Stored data
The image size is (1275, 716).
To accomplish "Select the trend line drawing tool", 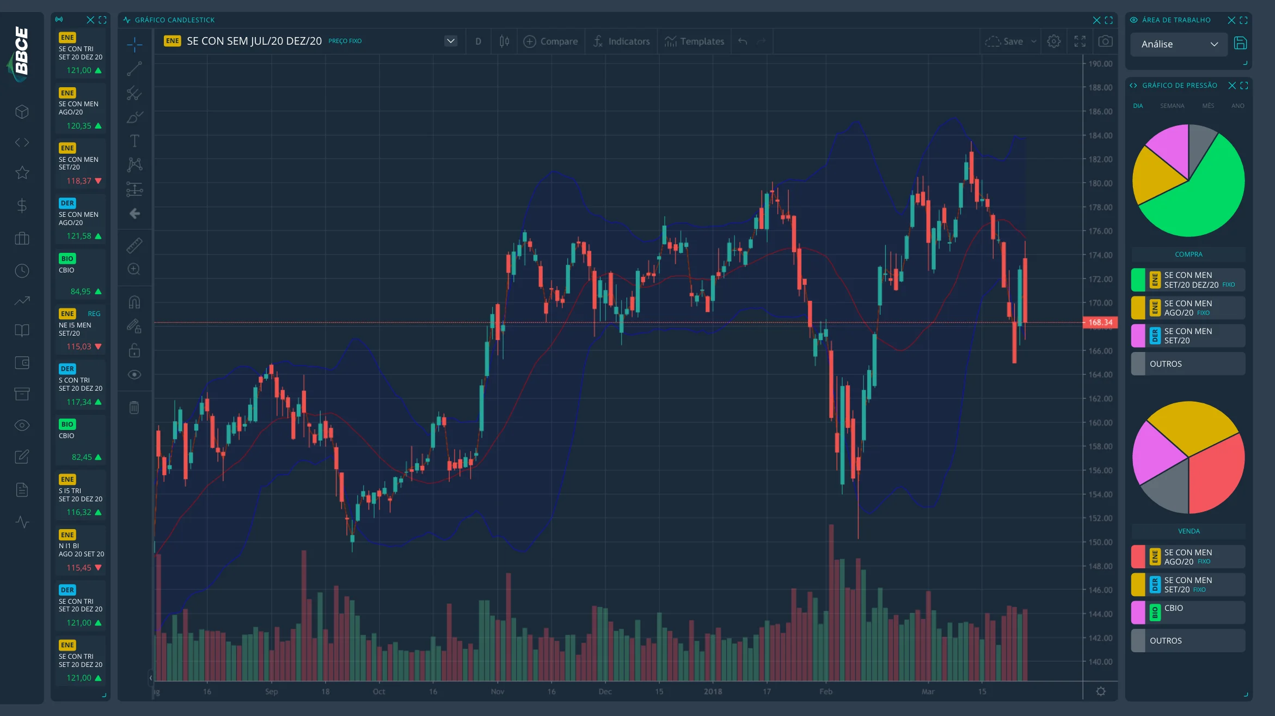I will tap(134, 69).
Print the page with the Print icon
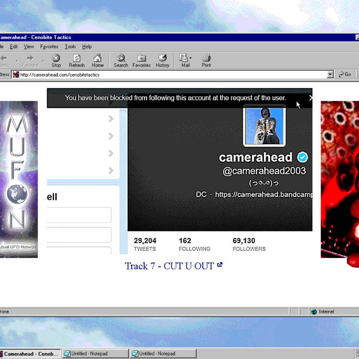Screen dimensions: 359x359 206,60
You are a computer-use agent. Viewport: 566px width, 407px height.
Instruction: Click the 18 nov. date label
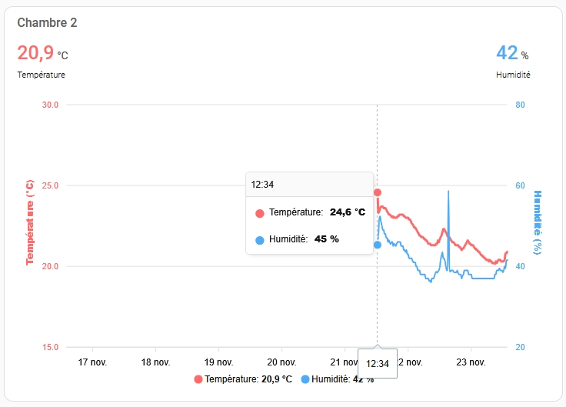(x=155, y=362)
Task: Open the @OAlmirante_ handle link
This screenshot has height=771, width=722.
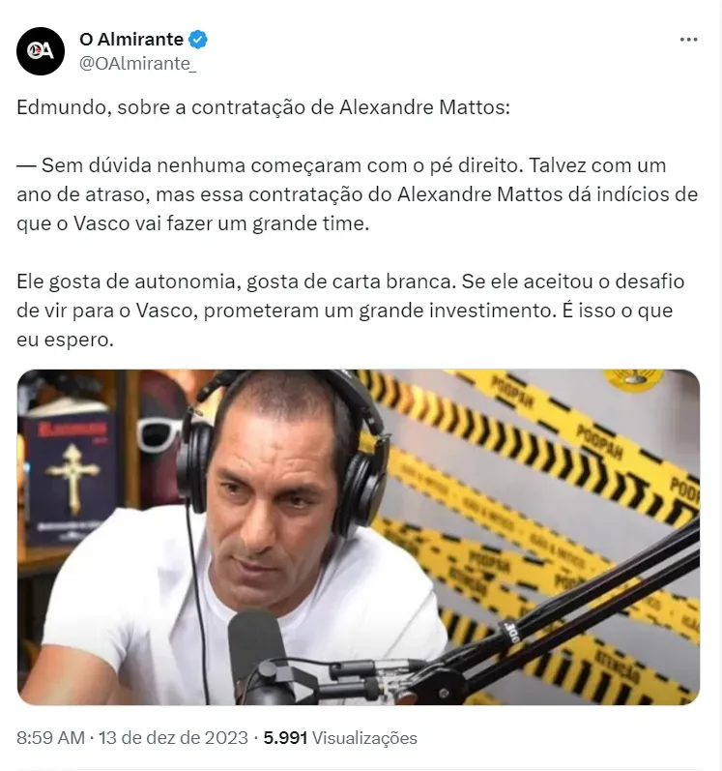Action: 138,64
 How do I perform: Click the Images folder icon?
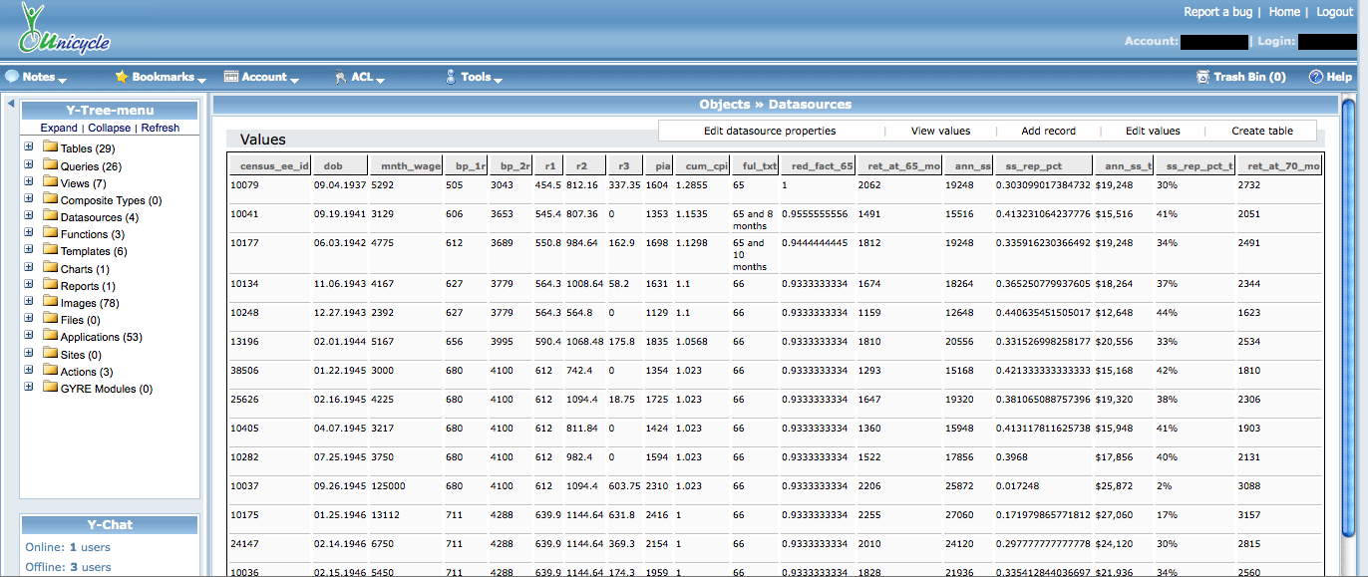coord(50,302)
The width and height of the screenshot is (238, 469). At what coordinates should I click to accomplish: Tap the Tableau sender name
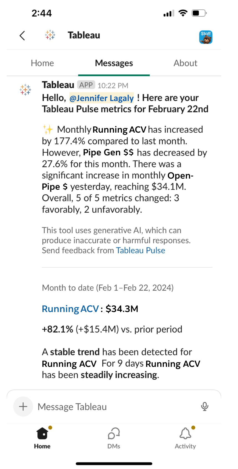click(x=58, y=85)
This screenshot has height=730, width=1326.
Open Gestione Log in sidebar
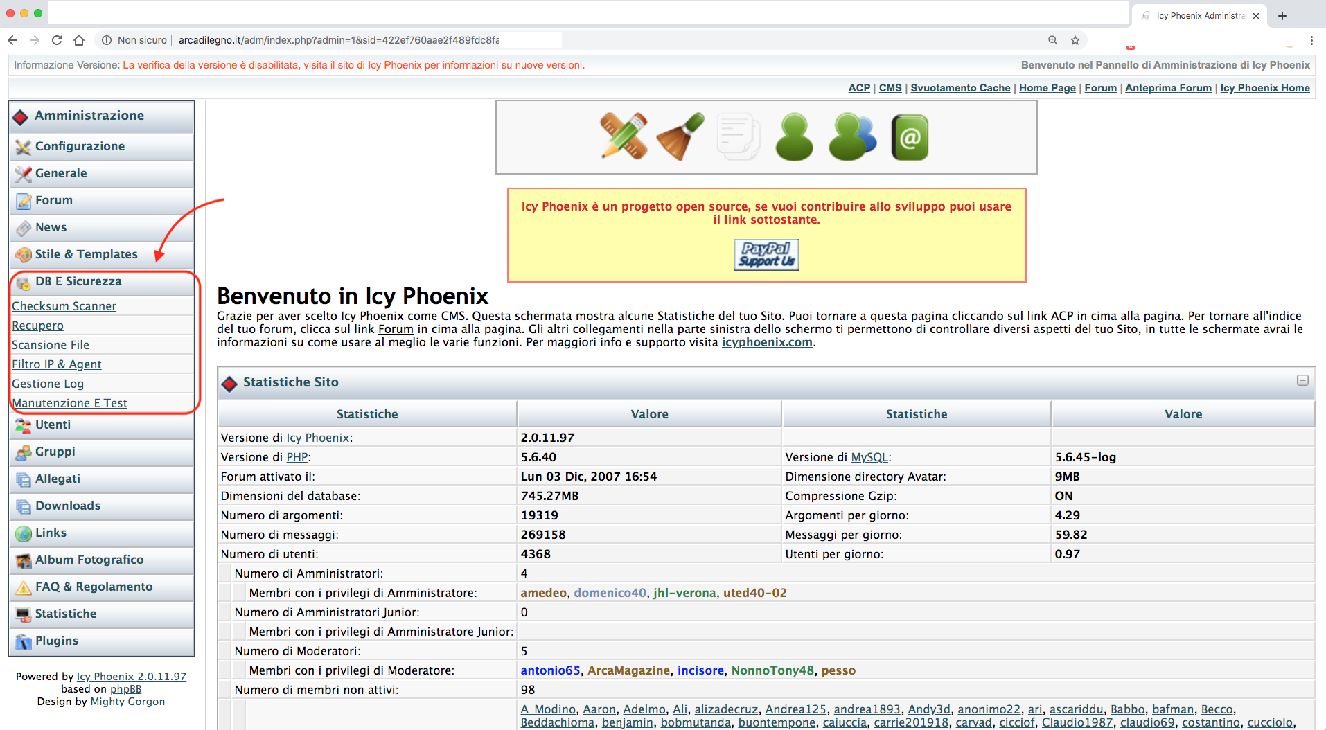point(48,384)
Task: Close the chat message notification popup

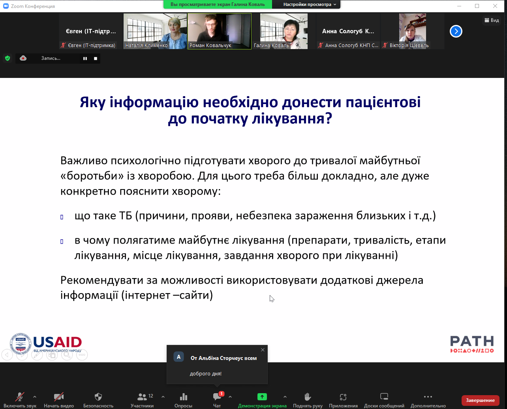Action: 263,350
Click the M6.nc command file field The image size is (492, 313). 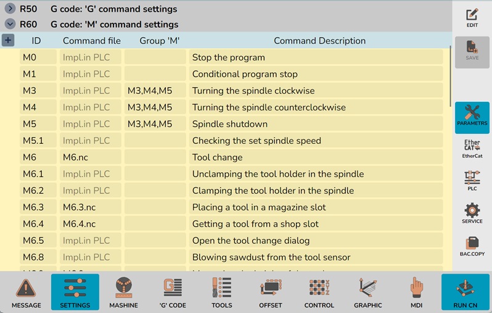[x=91, y=157]
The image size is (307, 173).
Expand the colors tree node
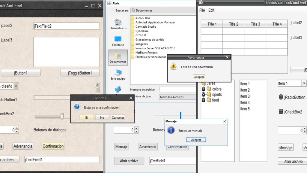pyautogui.click(x=204, y=89)
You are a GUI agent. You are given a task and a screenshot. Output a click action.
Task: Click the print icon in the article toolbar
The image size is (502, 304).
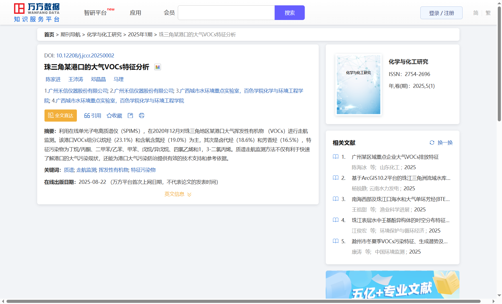click(142, 115)
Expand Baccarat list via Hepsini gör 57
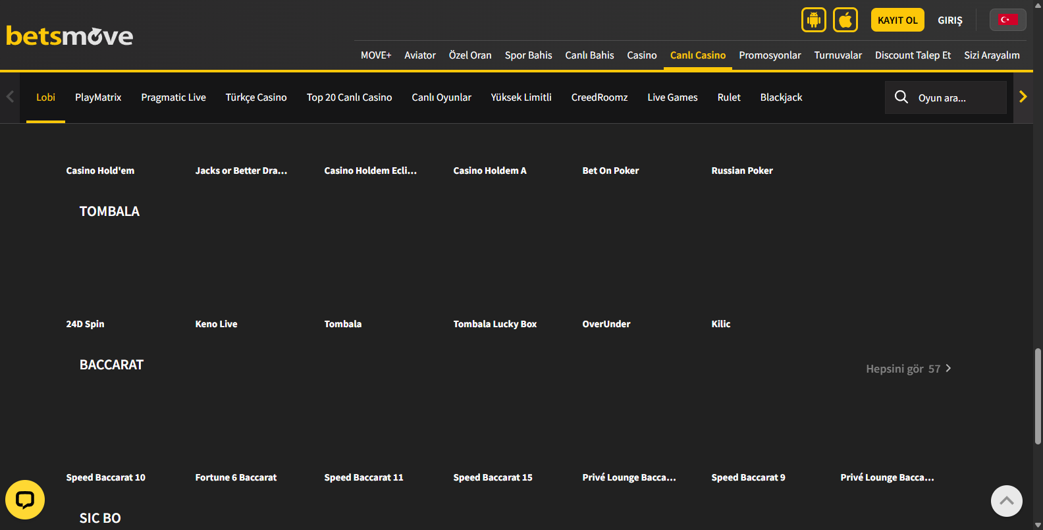Viewport: 1043px width, 530px height. (908, 369)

▶ **Exercise description**: All lines from the one containing "The image size is (307, 173)." through the end of the entries above must be given again exactly, with every picture omitted.

▶ **Result for this task**:
The image size is (307, 173).
Expand the colors tree node
pyautogui.click(x=204, y=89)
You are a GUI agent. You are given a task and a screenshot. Output a click action.
Task: Click the print icon in the article toolbar
The image size is (502, 304).
click(142, 115)
Expand Baccarat list via Hepsini gör 57
Viewport: 1043px width, 530px height. (908, 369)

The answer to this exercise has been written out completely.